What is needed
Restate word for word the lines beginning with the one that contains "The height and width of the screenshot is (812, 1500)." and ending at the bottom of the records below, both included.

╭─ Data section

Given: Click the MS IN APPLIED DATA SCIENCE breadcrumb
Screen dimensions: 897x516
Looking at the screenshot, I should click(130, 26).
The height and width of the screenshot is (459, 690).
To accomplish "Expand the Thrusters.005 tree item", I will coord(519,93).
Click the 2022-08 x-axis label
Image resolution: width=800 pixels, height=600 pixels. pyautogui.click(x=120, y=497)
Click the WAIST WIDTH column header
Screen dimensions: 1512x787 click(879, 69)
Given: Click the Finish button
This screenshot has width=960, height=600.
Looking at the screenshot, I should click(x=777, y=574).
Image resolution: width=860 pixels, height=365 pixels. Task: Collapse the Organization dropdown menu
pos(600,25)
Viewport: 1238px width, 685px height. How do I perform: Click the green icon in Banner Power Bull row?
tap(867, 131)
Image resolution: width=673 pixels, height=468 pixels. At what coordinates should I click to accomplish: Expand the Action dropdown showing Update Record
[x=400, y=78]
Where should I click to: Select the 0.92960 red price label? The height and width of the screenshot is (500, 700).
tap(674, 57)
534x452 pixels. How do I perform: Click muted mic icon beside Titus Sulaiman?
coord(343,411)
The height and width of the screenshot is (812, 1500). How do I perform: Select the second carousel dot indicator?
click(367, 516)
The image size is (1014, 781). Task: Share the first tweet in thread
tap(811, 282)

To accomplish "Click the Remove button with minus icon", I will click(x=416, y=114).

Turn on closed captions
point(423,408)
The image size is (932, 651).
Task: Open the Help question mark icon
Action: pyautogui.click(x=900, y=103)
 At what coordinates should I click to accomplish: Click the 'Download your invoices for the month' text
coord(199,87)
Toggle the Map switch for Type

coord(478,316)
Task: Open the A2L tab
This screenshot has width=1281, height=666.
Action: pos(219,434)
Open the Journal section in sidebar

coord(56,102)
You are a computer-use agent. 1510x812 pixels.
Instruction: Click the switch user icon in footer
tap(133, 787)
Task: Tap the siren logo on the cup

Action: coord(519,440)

╰─

Reply to the task
The height and width of the screenshot is (812, 1500). How do I perform: Select the second carousel dot indicator?
click(367, 516)
The image size is (1014, 781). Task: Share the first tweet in thread
tap(811, 282)

To accomplish "Click the Remove button with minus icon", I will click(x=416, y=114).

Turn on closed captions
point(423,408)
The image size is (932, 651).
Task: Open the Help question mark icon
Action: pyautogui.click(x=900, y=103)
 At what coordinates should I click to accomplish: Click the 'Download your invoices for the month' text
coord(199,87)
Toggle the Map switch for Type

coord(478,316)
Task: Open the A2L tab
This screenshot has width=1281, height=666.
Action: pos(219,434)
Open the Journal section in sidebar

coord(56,102)
You are a computer-use agent. 1510x812 pixels.
Instruction: Click the switch user icon in footer
tap(133, 787)
Task: Tap the siren logo on the cup

Action: coord(519,440)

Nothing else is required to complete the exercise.